Tuesday, October 27, 2009

It runs hollow

I blew up. I freaked out. I drowned. I had the last straw and I gave it to them. Yesterday was the worst. Started the day off with the princesses in a fight. And of course #1 took it out on everyone, including me.BS english bores me to death. The Q girl lied her face off in seminary and ruins the spirit. How stupid do you think we are?? Lunch comes and #2, in "her quest to be different and oh so wondrous" leaves me with a smile. Whatevs. I have math to do anyways. Don't eat lunch. Just sit there with my math book. Numbers, graphs, factor, factor, factor. During math I get work off, oh yay, today might turn around.

NOPE.

Home: my personal nightmare. Walk in the door.. "Here's the deal." I'm supposed to drive without my license? Aren't you supposed to be the responsible one? Whatevs.. of course A turns it into a huge deal. As always. Makes me feel stupid. D doesn't care. Bank: We are so proud. Blah blah blah. So much savings, so many accomplishments. Grabbed by the arm, pulled out, shoved away. Neither care. Target: Followed around like a five year old. Leave me. Please. Just leave me. Pushed away again. Sick and tired of this crap. And not one reaction. He plays the "hurt" card.. they take it. Of course. TO WANDA!!!! That's the moment I snapped. Right there, turning out of Target, across from Walmart. Snap. SNAP. snAP. I say the things I shouldn't. You're a jerk, I know. And again, play the hurt card, but it's different. Fell for it again. A down in his room. Oh please. Nice. They whisper in the kitchen. About me. Uhm. Still here!! Do they not realize I can hear? Am I invisible? Deaf? It's the last week of the term and my friends are out. Away. Whatever. Not an arm around my neck. Not a hand. Not a shoulder. None. And home is supposed to be my haven? I don't think so.. the DISAPPOINTED ACT???? Are you serious? How ironic. Last night I said I was a disappointment. And they bring that one on. Silence. I go into the numb mode. It scares me alot..

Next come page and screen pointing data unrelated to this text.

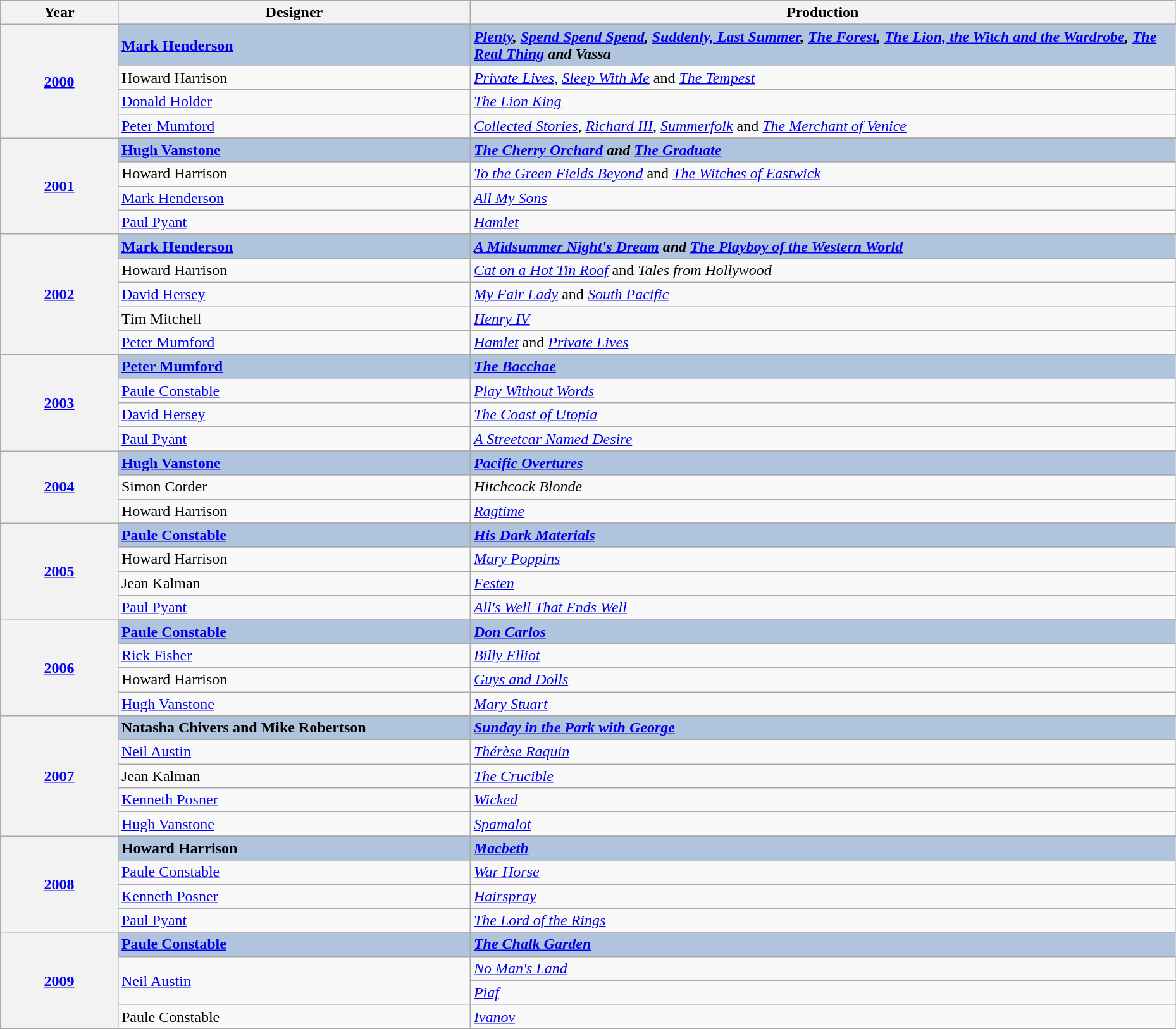
The Chalk Garden (822, 944)
The Coast of Utopia (822, 415)
Rick Fisher (294, 655)
Designer (294, 13)
Henry IV (822, 318)
Private Lives, Sleep With Me and The Tempest (822, 78)
2001 (59, 186)
Billy Elliot (822, 655)
The Lion King (822, 102)
Sunday in the Park with George (822, 728)
The Crucible (822, 776)
Cat on a Hot Tin Roof and Tales from Hollywood (822, 270)
Hamlet and Private Lives (822, 343)
Mary Stuart (822, 704)
Plenty, Spend Spend Spend, Suddenly, Last Summer, The Forest, The Lion, the Witch and the Wardrobe, The Real Thing and Vassa (822, 46)
Tim Mitchell (294, 318)
The Bacchae (822, 367)
Hairspray (822, 896)
Pacific Overtures (822, 463)
Spamalot (822, 824)
All's Well That Ends Well (822, 607)
My Fair Lady and South Pacific (822, 294)
2003 (59, 403)
Hitchcock Blonde (822, 487)
To the Green Fields Beyond and The Witches of Eastwick (822, 174)
A Midsummer Night's Dream and The Playboy of the Western World (822, 246)
The Lord of the Rings (822, 920)
War Horse (822, 872)
Year (59, 13)
Production (822, 13)
His Dark Materials (822, 535)
A Streetcar Named Desire (822, 439)
Wicked (822, 800)
The Cherry Orchard and The Graduate (822, 150)
Ragtime (822, 511)
Festen (822, 583)
Ivanov (822, 1017)
Mary Poppins (822, 559)
Thérèse Raquin (822, 752)
2008 (59, 884)
2009 (59, 981)
Macbeth (822, 848)
2004 (59, 487)
Play Without Words (822, 391)
Hamlet (822, 222)
Piaf (822, 993)
2005 (59, 571)
Collected Stories, Richard III, Summerfolk and The Merchant of Venice (822, 126)
Guys and Dolls (822, 679)
2002 (59, 294)
All My Sons (822, 198)
2000 (59, 81)
Donald Holder (294, 102)
Don Carlos (822, 631)
2007 (59, 776)
Simon Corder (294, 487)
No Man's Land (822, 969)
Natasha Chivers and Mike Robertson (294, 728)
2006 (59, 667)
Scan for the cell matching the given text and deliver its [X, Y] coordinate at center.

Running through my head: I am always the shoulder to cry on. And if I can't fix it, I freak. Especially with him. I can't do anything about her pain, her sadness, his pain, his doubt. I can't change it. And I cry. So many people need me. I have so much going on, and I can't get through it alone. Numb mode: Auntie is there. The only person who has asked me if I'm okay, looked into my eyes, and genuinely wanted to know. ---They ask what they did wrong. THAT'S WHAT. They didn't care when I needed them. They didn't even try. The could both sense it, and yet one just ran in the opposite direction and one waited for it to blow over. That is what happens every time. And that is where the core of my anger is coming. It is smothered and basked in sadness. But the anger is for them. To let them know that the promise of supporting me forever is pretty much shot to heck now.

SPACE. The best thing for me right now is space. Something they don't understand. I told her I was leaving. She did not tell me no, but she brought out the bull about respect. Don't even try and pull that one on me. You don't respect me. Auntie let me cry, draw, be, talk. Just breathe. That is what I needed. What I still need. And yet they shut me out. Shut me down. So I left.

I will not tell them my problems, my sadnesses, my broken heart, the burdens I feel. Because if they didn't want to hear it when I needed them, they don't need to hear it now.
They don't realize how much I have on my shoulders. And I won't bother them with it anymore. That is all I am. A bother. Auntie tells me I'm carrying too much, that I must lay it at His feet. But I'm struggling with that.

So he dropped me off, I told him I loved him, and he returns with: "It runs hollow, but I love you too." I can tell yesterday is just gonna carry on through today... suckish..just suckish. I would rather have gotten a "I hate you" than something running hollow.

I told someone I loved them last night. They replied with "Thank You". I am foolish, stupid, naive. Even when I need him the most, he won't try. This guessing game is getting old. The guessing game of high school.. Sigh. I'm over it. And by the second, each piece of me becomes more hollow. They tell me "serious consequences". No. You are my punishment.